Ivar: It’s just to accept the feeling. It’s like: is this too melodic? Is this too much rock? Like the first break riff in the song "Reflection": it was like: "Oops, this sounds like indie rock!" We just stopped, asked ourselves whether we like it and figured out that we like it, so we did it. And many times, the details of which we think that they’re too far out are the ones that get the best response.

Herbrand: I think the biggest problem would be, if we recorded something that we didn’t like and then the audience didn’t like it as well. Then we would be basically fucked. If we like it, we can say: "Okay, we like it, this IS good…"

So in how far has your music taste changed? Within the last years you seemingly developed strong emotional ties towards Seventies rock and progressive rock music...

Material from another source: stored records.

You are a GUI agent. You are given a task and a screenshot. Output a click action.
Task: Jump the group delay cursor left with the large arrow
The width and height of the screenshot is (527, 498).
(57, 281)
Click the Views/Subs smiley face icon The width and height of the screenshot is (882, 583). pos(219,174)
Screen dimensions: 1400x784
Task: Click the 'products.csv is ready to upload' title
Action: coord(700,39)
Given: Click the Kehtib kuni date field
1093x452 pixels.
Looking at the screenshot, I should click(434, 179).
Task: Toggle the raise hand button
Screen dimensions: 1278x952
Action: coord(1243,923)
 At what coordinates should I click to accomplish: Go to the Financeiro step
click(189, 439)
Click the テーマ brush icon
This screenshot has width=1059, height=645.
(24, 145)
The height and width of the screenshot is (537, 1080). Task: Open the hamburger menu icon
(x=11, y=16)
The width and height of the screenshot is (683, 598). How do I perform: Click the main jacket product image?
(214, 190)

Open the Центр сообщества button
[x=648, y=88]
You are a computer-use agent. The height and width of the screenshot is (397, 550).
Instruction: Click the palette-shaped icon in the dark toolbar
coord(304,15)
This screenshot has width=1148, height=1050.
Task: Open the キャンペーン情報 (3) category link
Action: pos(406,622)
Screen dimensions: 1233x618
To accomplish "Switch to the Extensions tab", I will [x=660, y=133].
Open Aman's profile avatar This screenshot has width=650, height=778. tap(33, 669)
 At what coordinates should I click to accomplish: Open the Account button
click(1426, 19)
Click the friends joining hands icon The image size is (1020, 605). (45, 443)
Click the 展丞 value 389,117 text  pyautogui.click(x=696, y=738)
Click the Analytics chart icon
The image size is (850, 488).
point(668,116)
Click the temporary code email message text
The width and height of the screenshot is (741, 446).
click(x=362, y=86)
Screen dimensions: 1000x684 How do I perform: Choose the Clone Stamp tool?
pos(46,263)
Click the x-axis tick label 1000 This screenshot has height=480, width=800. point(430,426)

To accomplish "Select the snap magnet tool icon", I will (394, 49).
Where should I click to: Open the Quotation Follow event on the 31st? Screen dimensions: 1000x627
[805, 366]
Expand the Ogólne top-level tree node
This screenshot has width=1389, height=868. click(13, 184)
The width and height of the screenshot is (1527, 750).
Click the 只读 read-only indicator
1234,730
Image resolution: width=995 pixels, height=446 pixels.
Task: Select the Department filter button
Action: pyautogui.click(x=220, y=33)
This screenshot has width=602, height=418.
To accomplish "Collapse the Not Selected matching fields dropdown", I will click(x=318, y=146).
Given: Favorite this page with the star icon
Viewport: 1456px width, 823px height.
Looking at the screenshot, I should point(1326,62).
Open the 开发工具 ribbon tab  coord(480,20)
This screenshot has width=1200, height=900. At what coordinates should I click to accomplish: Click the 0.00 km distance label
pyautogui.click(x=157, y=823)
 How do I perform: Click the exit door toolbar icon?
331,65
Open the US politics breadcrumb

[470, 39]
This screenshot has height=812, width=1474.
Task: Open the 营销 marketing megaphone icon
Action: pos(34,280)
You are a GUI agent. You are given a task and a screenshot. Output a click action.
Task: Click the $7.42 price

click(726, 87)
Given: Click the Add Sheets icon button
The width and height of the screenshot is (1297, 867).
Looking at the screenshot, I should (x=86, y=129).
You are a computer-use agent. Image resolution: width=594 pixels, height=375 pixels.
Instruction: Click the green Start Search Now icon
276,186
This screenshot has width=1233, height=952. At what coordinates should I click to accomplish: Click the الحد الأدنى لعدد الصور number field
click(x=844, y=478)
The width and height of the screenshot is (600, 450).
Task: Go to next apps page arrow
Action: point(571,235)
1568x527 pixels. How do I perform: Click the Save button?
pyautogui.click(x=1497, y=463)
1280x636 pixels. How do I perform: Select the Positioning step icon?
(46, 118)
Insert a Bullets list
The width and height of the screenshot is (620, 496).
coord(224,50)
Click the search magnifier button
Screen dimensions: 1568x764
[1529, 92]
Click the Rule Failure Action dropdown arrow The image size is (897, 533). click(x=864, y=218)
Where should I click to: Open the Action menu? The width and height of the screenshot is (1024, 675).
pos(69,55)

Ivar: The interest has always been there, but when we started the band, I was a quite narrow-minded black metal and extreme metal kid. But Grutle already had this background with the Seventies and bands like Led Zeppelin, so it was always there. After the first few years when we had an intense focus on the black and death metal scene, we started to look a little bit outside and those things were already there, so we could start to search within the whole Seventies area. It just has become bigger and bigger and I think that today everybody in the band has a strong reference to that. Also the new line-up has its effect on that matter, because Arve and Herbrand listen to more rock and let’s say mainstream kind of things, Cato is into this Eighties kind of metal – how could you call Cato?

Grutle: A Cozy Powell fan.

Ivar: ...and I think that has given us new angles to work on songs.

Herbrand: We always have the Seventies stuff and we always have the metal stuff and then we just spread out, ha-ha!

Ivar: This is why good things happen. I can come up with a riff that for me is a reference to obscure black metal from 1993 or whatever, and Herbrand and Grutle could get ideas that are more inspired by melodic rock for the vocals and put those on top, and the Cato comes in and adds some Eighties’ heavy metal drums.

Herbrand: And then strange things happen.

Ivar: And then we have Ice Dale riding in from the side with a solo.

I think this combination evokes the fascination for your band because (to Herbrand) your vocals add a lot to the band’s sound and for an extreme metal band Cato often plays at a quite low speed but with a lot of power. (To Ivar:) On the other hand you’ve been opening yourself quite a lot to post modern and chaotic music, for example with the project Trinacria. How has been to discover these new sounds and to work with the ladies from the noise scene?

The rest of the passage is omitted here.